# [QUOTED PASSAGE]
---------------
After the international success of The Servant, the movie world was keen to see what the next collaboration between director Joseph Losey and writer Harold Pinter would be, and the critical consensus was that they had matched, even surpassed the earlier film with Accident, an adaptation of Nicholas Mosley's novel that they had deliberately translated to the screen in as an austere fashion as possible, leaving the audience to join the emotional dots between the characters. Naturally, this left a whole bunch of differing opinions as to what they were really thinking and what we were not being told about them, with some drawing the conclusion that if the filmmakers were not telling, then should the rest of us bother?

Accident came along at the end of the revolution in British screen drama that told us the lives of the working classes had as much validity for examination as the more traditional middle and upper classes who had taken up much of the space in so-called "serious" efforts. The effect this had was the lower down the social scale the subjects were, the more genuine they were perceived as, a way of thinking that persists to this day when drama about posh people is considered far too exclusive for the masses unless it’s a period piece carefully evoking a different era, so Losey and Pinter were quite brave in adapting the lives of the rarefied milieu of Oxford University aesthetes when even at the time something more rebellious was in the air.
---------------
# [DATASET EXCERPTS]
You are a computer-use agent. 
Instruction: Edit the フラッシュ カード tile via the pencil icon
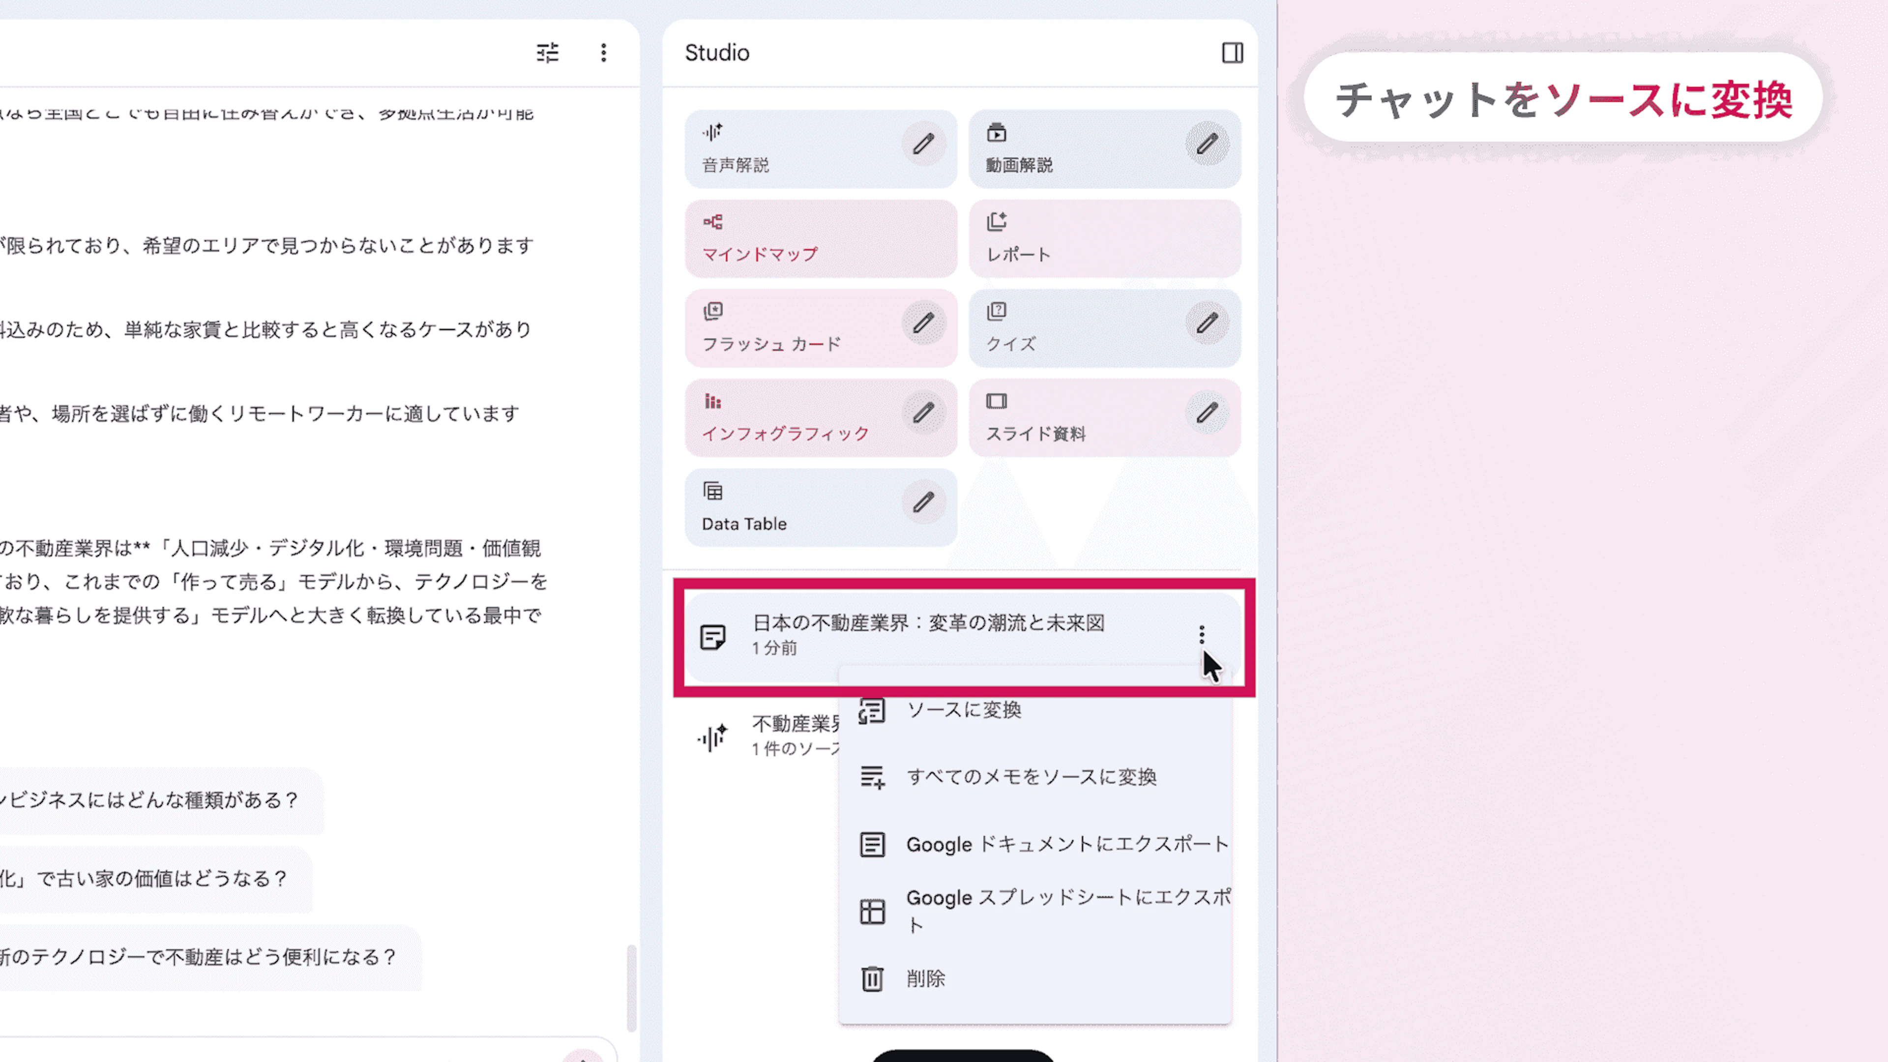(923, 323)
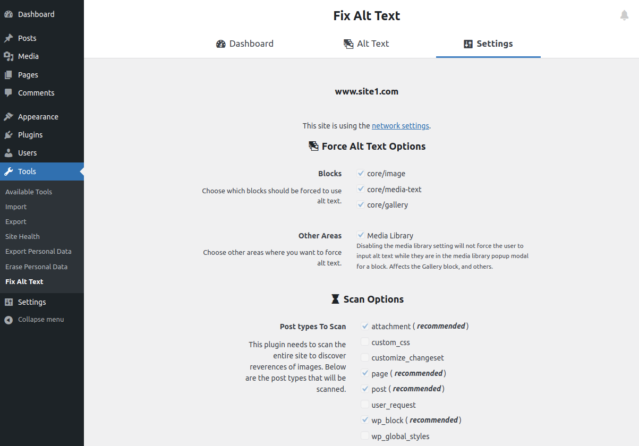The width and height of the screenshot is (639, 446).
Task: Open Media via its sidebar icon
Action: coord(8,56)
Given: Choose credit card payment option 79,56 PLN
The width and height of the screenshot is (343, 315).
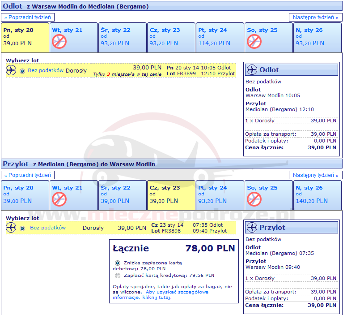Looking at the screenshot, I should pos(118,276).
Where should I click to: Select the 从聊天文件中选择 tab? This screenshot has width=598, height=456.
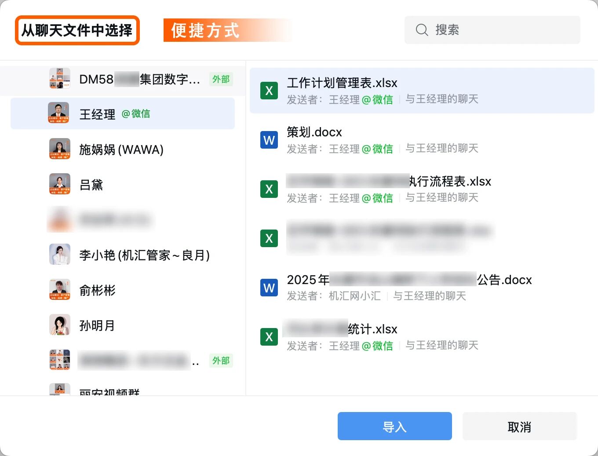pos(77,30)
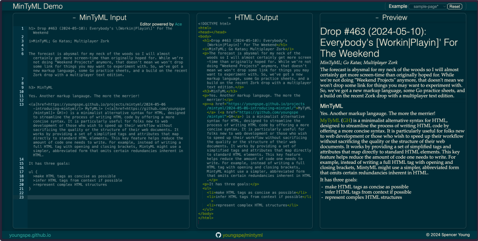Click the MinTyML heading in Preview pane
The image size is (478, 241).
(333, 106)
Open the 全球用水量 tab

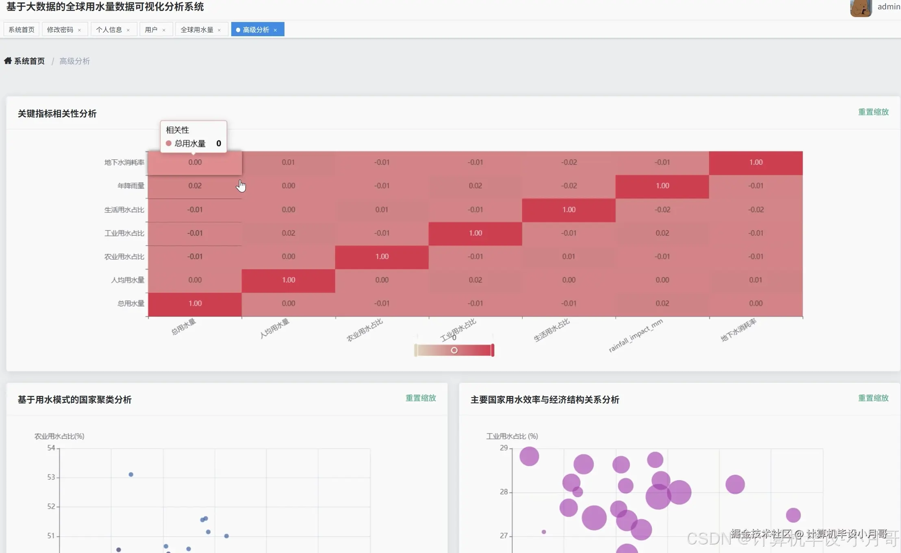click(197, 30)
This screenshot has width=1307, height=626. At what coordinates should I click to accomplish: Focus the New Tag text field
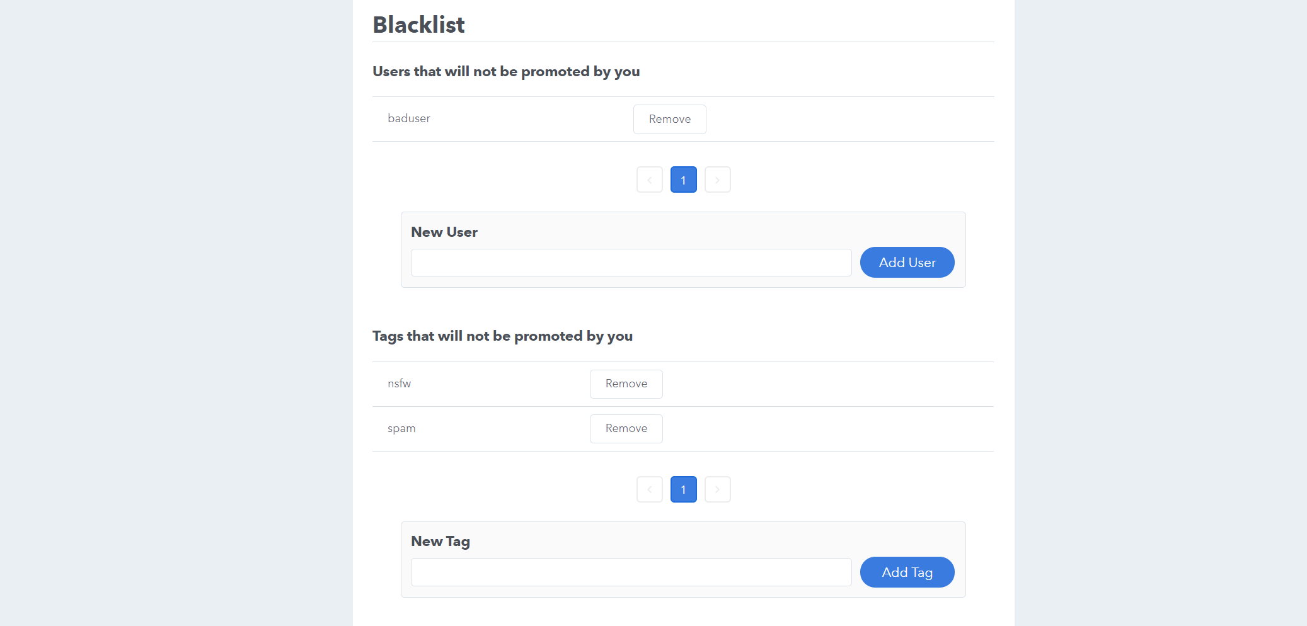point(631,572)
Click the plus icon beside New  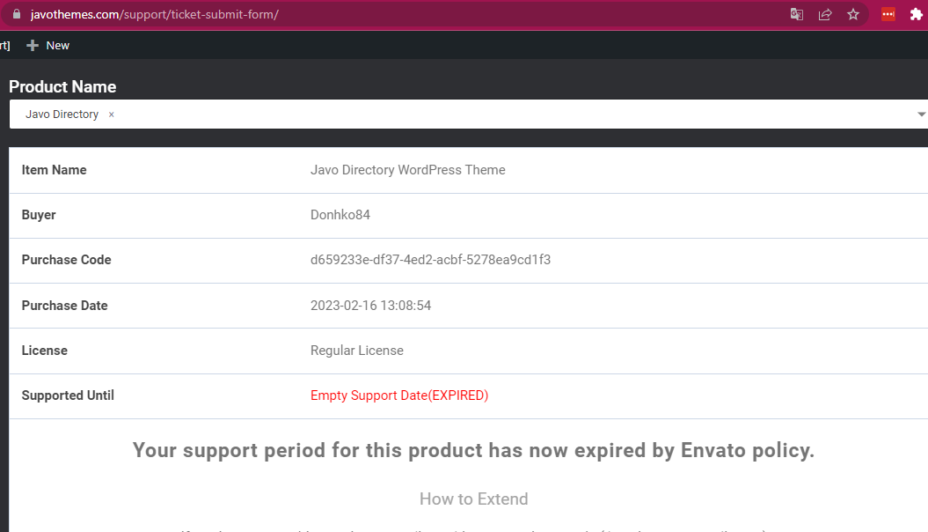pos(33,45)
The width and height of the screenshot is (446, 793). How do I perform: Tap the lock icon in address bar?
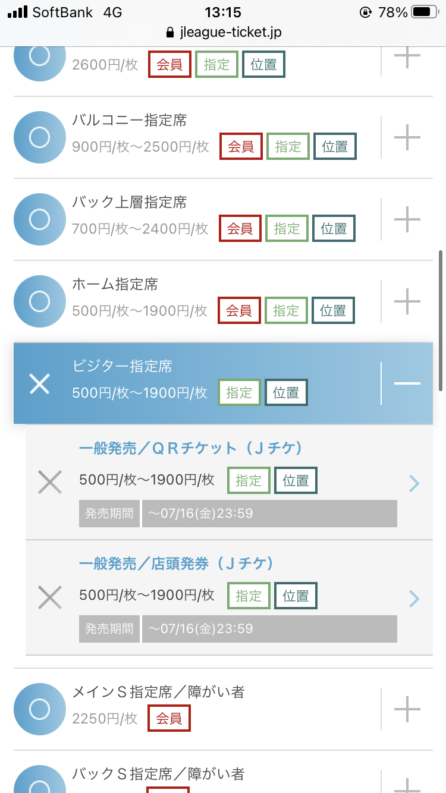(x=171, y=32)
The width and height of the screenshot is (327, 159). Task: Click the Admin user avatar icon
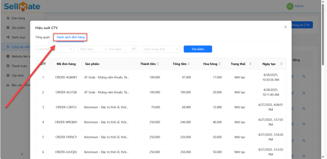coord(290,6)
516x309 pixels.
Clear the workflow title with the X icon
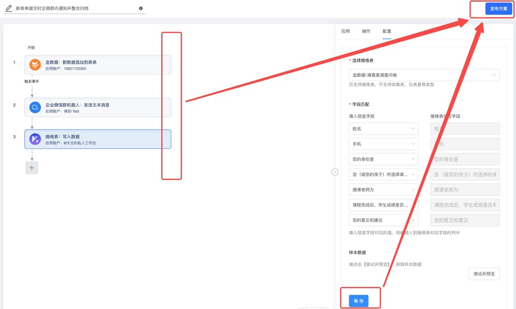coord(141,8)
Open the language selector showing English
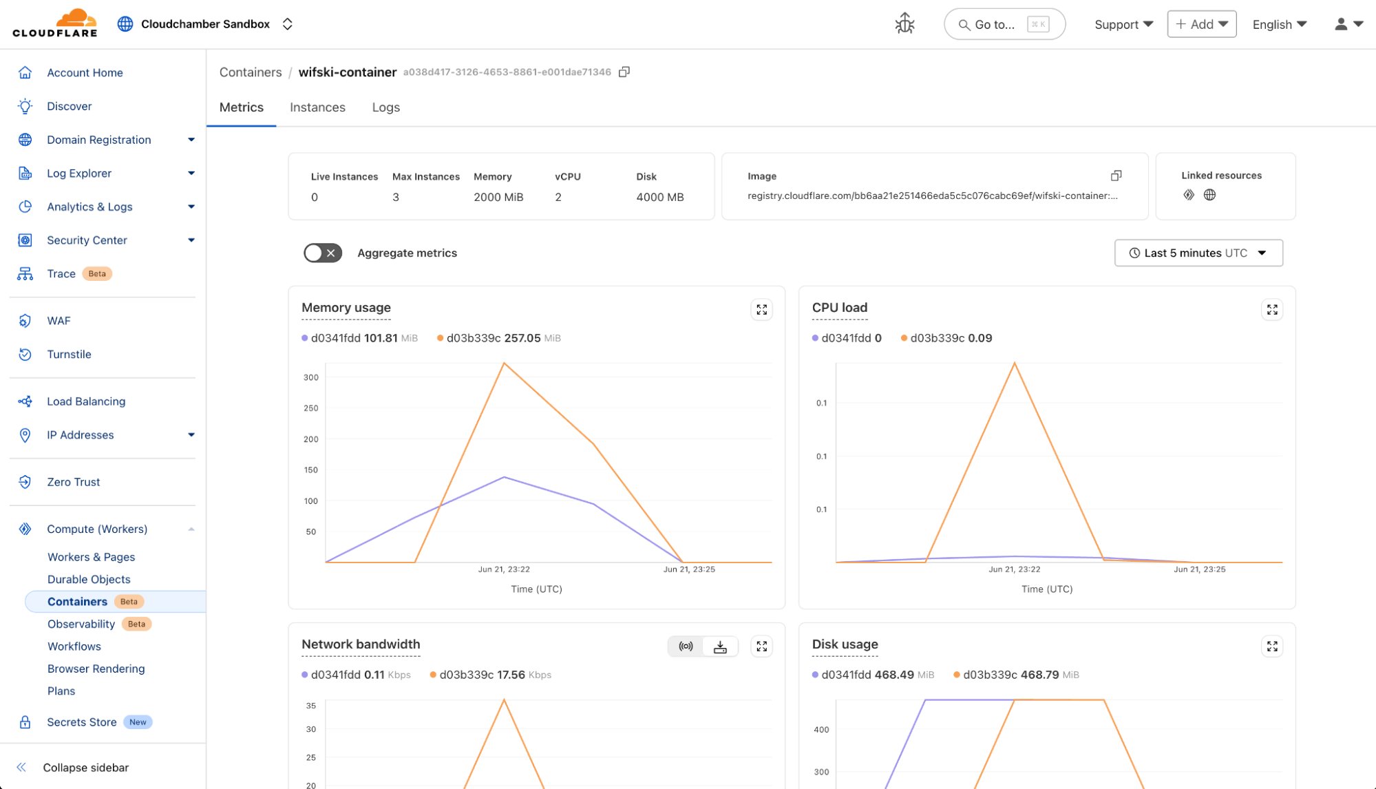Screen dimensions: 1376x789 (1278, 23)
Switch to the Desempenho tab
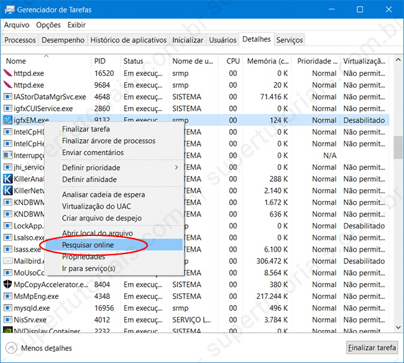This screenshot has height=363, width=404. click(x=63, y=40)
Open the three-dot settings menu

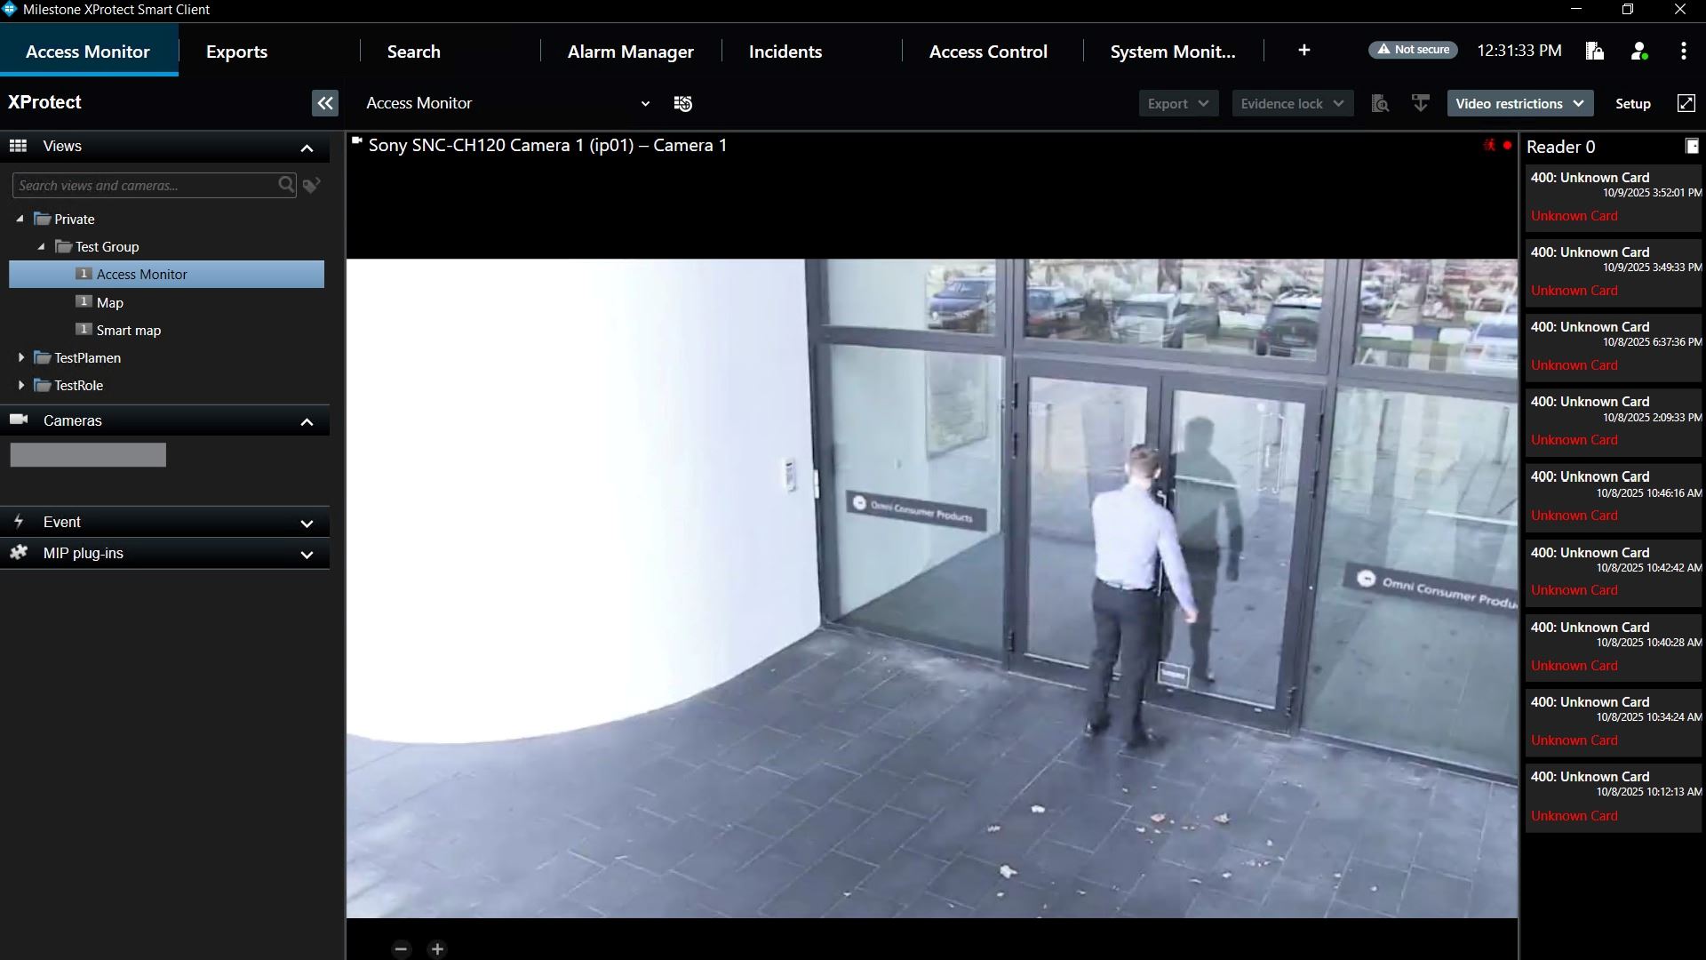[1683, 51]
---------------
# [TASKS TO PERFORM]
• a. Copy the part of the listing that begins with the line containing "The width and height of the screenshot is (327, 159)." and runs through the end of the listing, word for word, and omit the pictures.
• b. Pick up the essay on Losey and Pinter's film Accident where it stops, and keep writing it.

# [RESULTS FOR THE EXERCISE]
• a.
The width and height of the screenshot is (327, 159). Task: Click the Admin user avatar icon
coord(290,6)
516x309 pixels.
Clear the workflow title with the X icon
coord(141,8)
Open the language selector showing English
Screen dimensions: 1376x789 (1278, 23)
Switch to the Desempenho tab
This screenshot has height=363, width=404. click(x=63, y=40)
Open the three-dot settings menu

[1683, 51]

• b.
Not long after, Malcolm McDowell seemed to sum up the landscape considerably better by gunning down a bunch of academics at the end of Lindsay Anderson’s If.... which left Accident coming across as stuffy at worst, obscure at best, yet if you thought the inner lives of the more repressed individuals at the higher strata of society were as worth examining as the more uninhibited lower down, then here was a film for you. Everyone in this, but Stephen in particular, may be swan-like on the surface, but their legs were paddling away for all they were worth to sustain that serene countenance. Every so often Losey allowed his camera to catch a scene, a shot, of that desperation showing through the façade, be it a slip in the conversation, one character breaking down in private, or a whole sequence illustrating an affair.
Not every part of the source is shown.